Parsimonious concept modeling
In many collections, documents are annotated using concepts from a structured knowledge source such as an ontology or thesaurus. Examples include the news domain, where each news item is categorized according to the nature of the event that took place, and Wikipedia, with its per-article categories. These categorizing systems originally stem from the cataloging systems used in libraries and conceptual search is commonly used in digital library environments at the front-end to support search and navigation. In this paper we want to employ the explicit knowledge used for annotation at the back-end, not just to improve retrieval performance, but also to generate high-quality term and concept suggestions. To do so, we use the dual document representation— concepts and terms—to create a generative language model for each concept, which bridges the gap between vocabulary terms and concepts. Related work has also used textual representations to rep- resent concepts, however, there are two important differences. First, we use statistical language modeling techniques to parametrize the concept models, by leveraging the dual represen- tation of the documents. Second, we found that simple maximum likelihood estimation assigns too much probability mass to terms and concepts which may not be relevant to each document. Thus we apply an EM algorithm to “parsimonize” the document models.
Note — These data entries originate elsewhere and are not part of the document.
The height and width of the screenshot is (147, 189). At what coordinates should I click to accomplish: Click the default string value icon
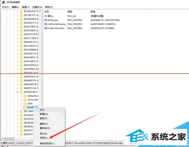(45, 16)
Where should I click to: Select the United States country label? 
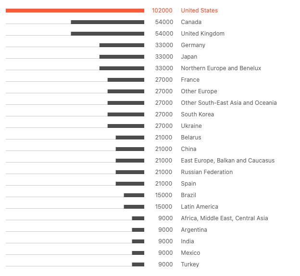pyautogui.click(x=199, y=11)
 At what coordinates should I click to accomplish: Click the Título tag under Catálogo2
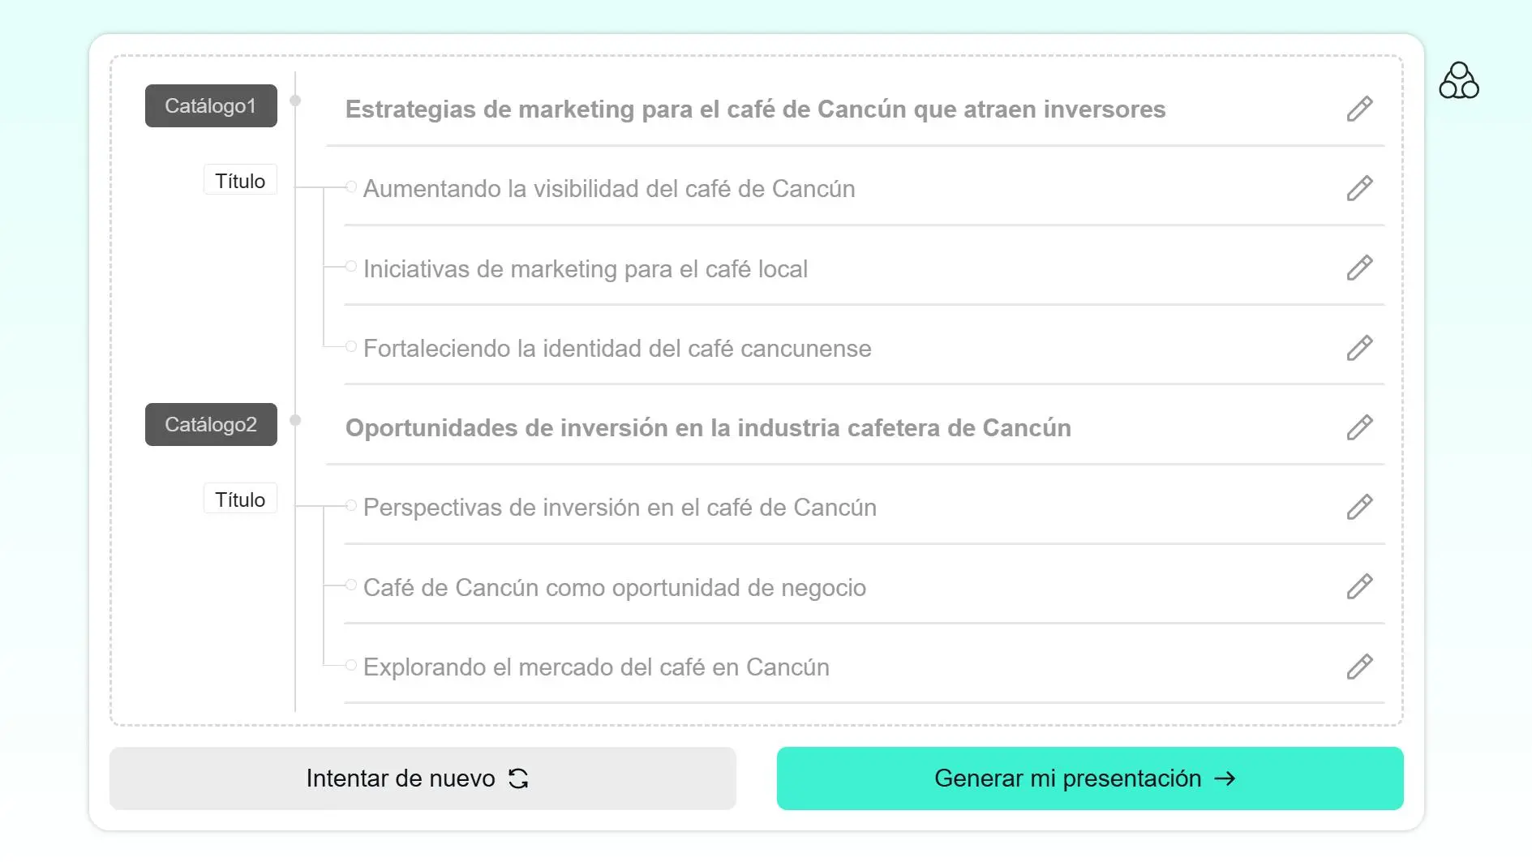tap(240, 499)
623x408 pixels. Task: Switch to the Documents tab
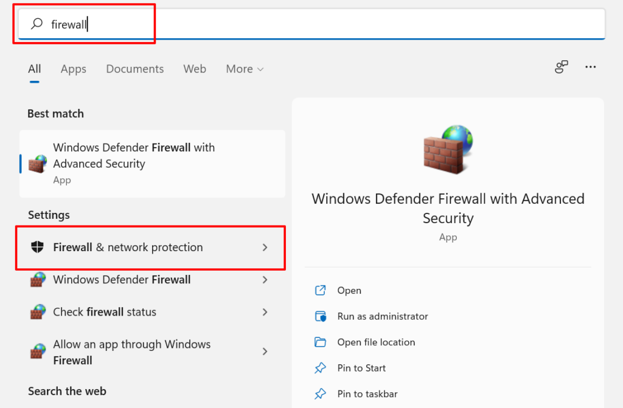135,69
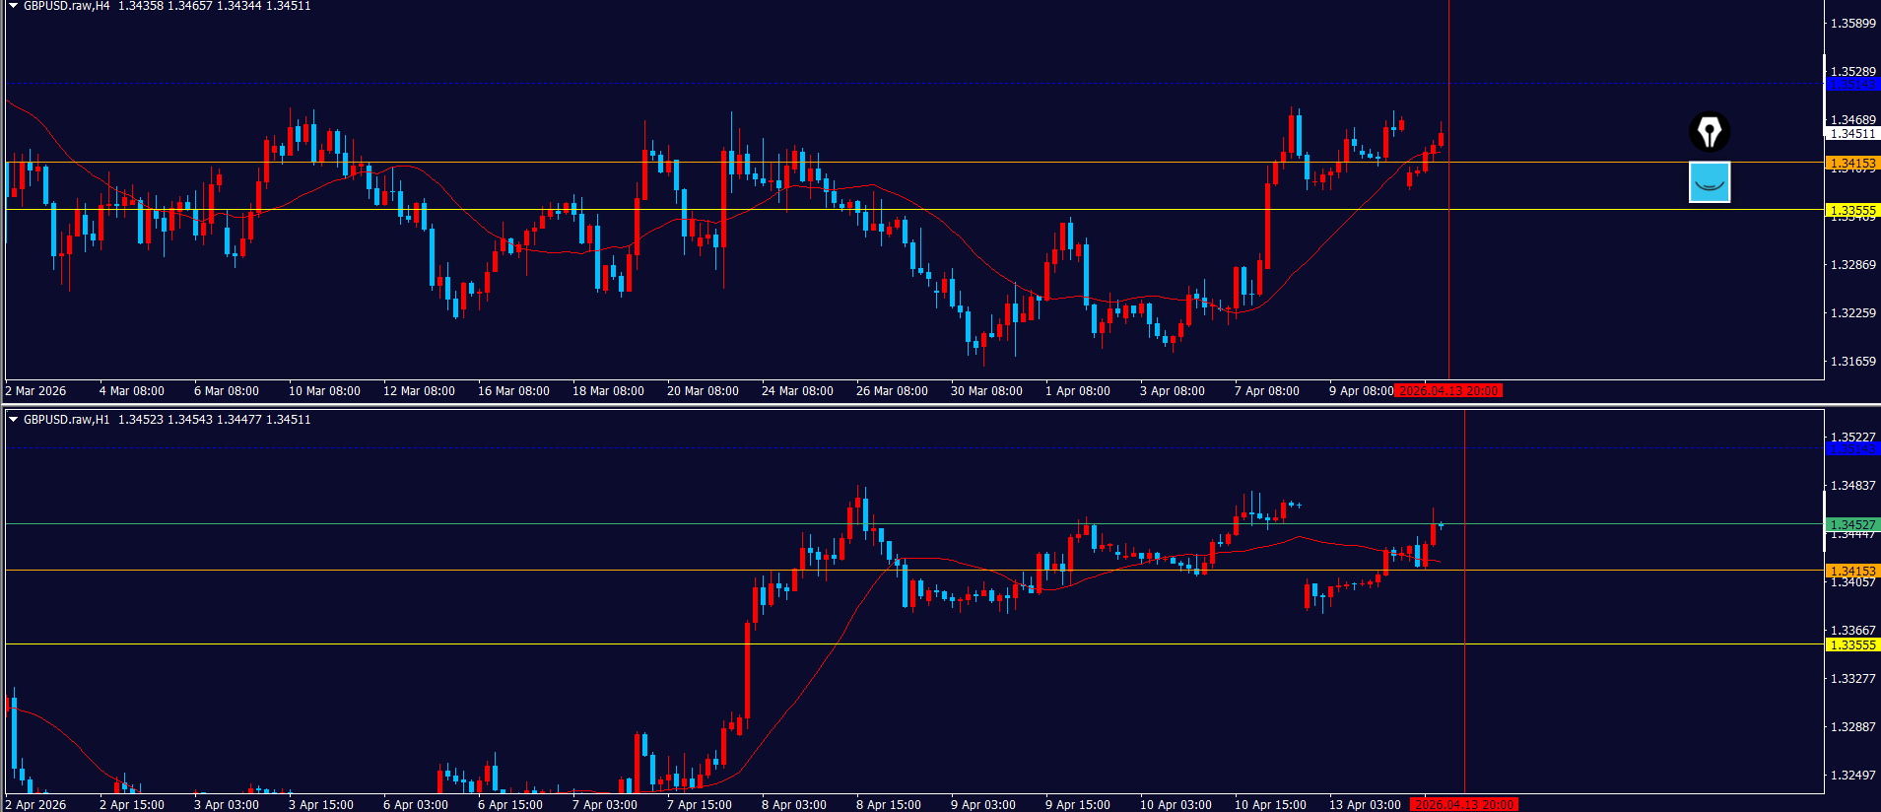Click the white 1.34511 current price label
The width and height of the screenshot is (1881, 812).
tap(1852, 133)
The research questions we address are twofold: (i) what are the results of applying our model as compared to a query-likelihood baseline as well as compared to a run based on relevance models and (ii) what is the influence of parsimonizing? To answer these questions, we use the TREC Genomics track test collections in conjunction with MedLine. MedLine contains over 16 million bibliographic records of publications from the life sciences domain and each abstract therein has been manually indexed by trained curators, who use concepts from the MeSH (Medical Subject Headings) thesaurus. We show that our approach is able to achieve similar or better performance than relevance models, whilst at the same time providing high quality concepts to facilitate navigation. Examples show that our parsimonious concept models generate terms that are more specific than those acquired through maximum likelihood estimates.